A plethora of bills introduced in the U.S. Senate, including one from a groupled by Sens. Michael Bennet (D., Colo.), Tom Carper (D., Del.), Bill Cassidy (R., La.), Chuck Grassley (R., Ia.), Claire McCaskill (D., Mo.), and Todd Young (R., Ind.), would limit out-of-network prices in the emergency setting to the greater of (1) the median in-network rate for a particular geographic area; or (2) 125 percent of the “average allowed amount” in a geographic area: a proxy for what hospitals charge regardless of insurer contracts.
Both of these bills represent constructive—but insufficient—improvements upon the status quo.
There are two problems that legislation should try to solve here. The first is the surcharge of out-of-network prices relative to in-network prices. The second is the surcharge of in-network prices relative to Medicare prices. As I mentioned above, in-network prices for emergency care are also exploitative; out-of-network prices even more so.

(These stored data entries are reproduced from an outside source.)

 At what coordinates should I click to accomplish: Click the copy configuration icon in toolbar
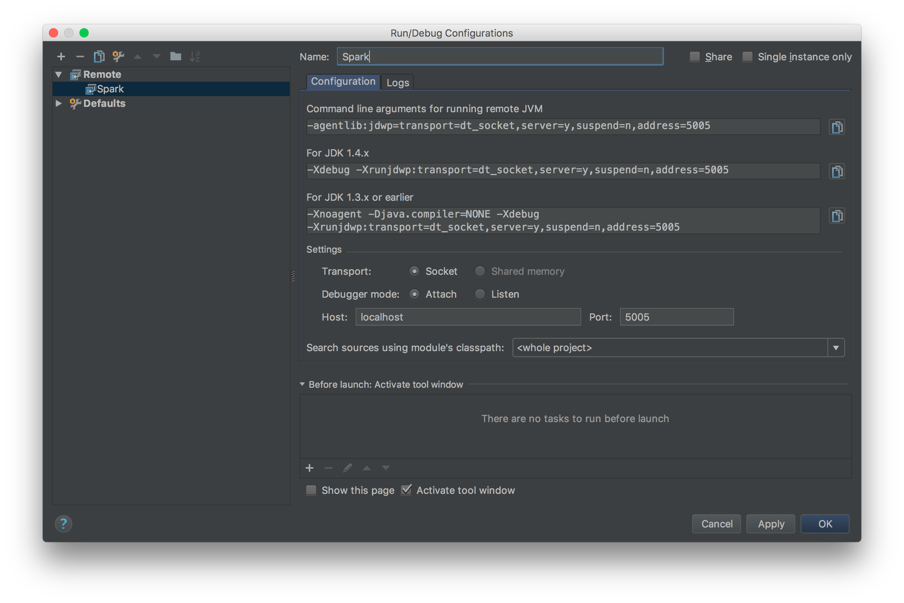click(99, 57)
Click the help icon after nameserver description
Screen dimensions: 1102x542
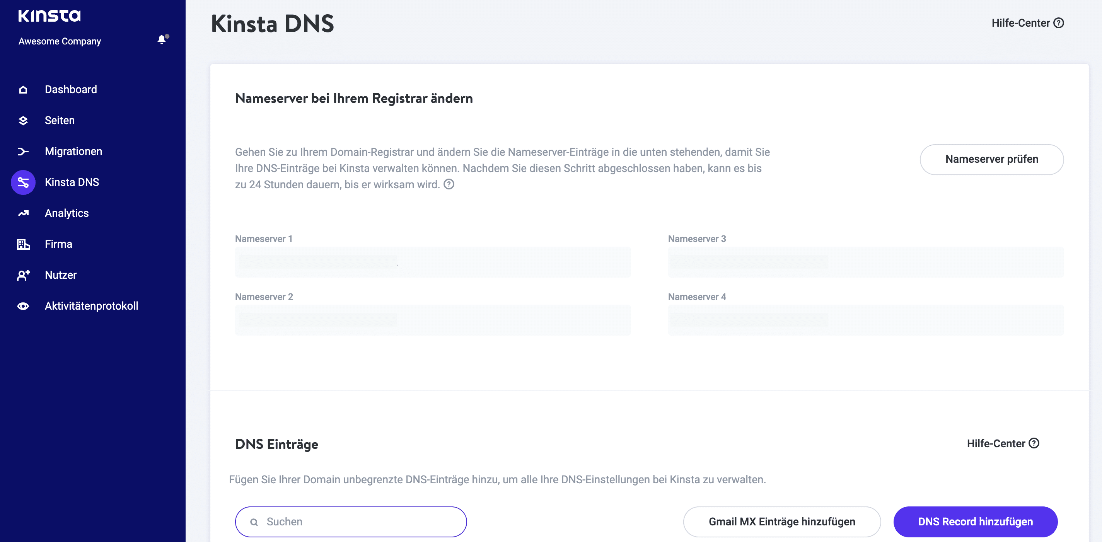tap(449, 184)
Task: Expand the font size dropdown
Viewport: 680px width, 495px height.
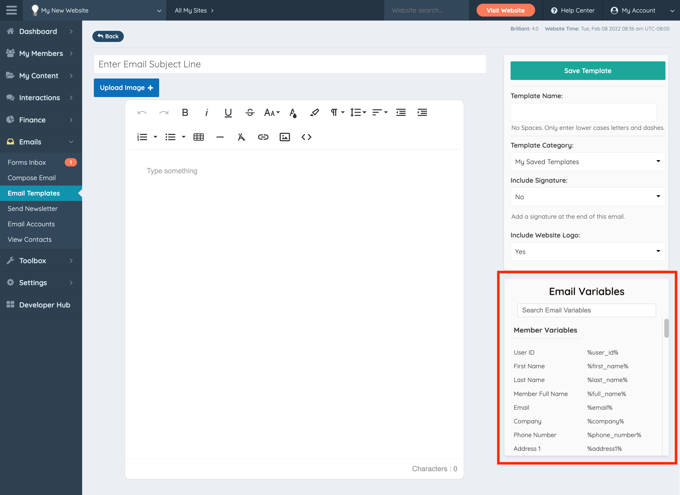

Here, we can learn from Medicare Advantage. For the most part, Medicare forbids out-of-network providers from charging more than what traditional Medicare would pay for a given service. This has given insurers critical leverage against hospital monopolies, because the worst-case scenario is paying an out-of-network provider at Medicare rates. That means insurers have the ability to negotiate even lower rates with in-network providers.
Similarly, the solution to exploitative pricing in the private market is to cap out-of-network prices at the lower of the median privately contracted rate and Medicare’s rates. Not only will such a policy end price exploitation by out-of-network emergency care providers, but also by in-network providers. It will also give market participants the opportunity to do better than Medicare, whether through value-based contracts, simple price competition, or other innovations.
The provider lobby is no longer all-powerful
Politicians are understandably scared of crossing hospital lobbyists, who represent the second-largest employer in your typical congressional district, right behind the public schools. But we’re at a point now where the average household is spending more to pay for hospital bills—between out-of-pocket payments, insurance premiums, and subsidies for others’ coverage—than they send to the IRS each year. This cannot last.
If we do nothing, the problem will get far worse. If we do something that is too incremental, we’ll pat ourselves on the back and then be forced to revisit the problem in a few years.
Americans deserve market-based alternatives to single-payer health care. Without reform of exploitative hospital prices, we’ll never get there.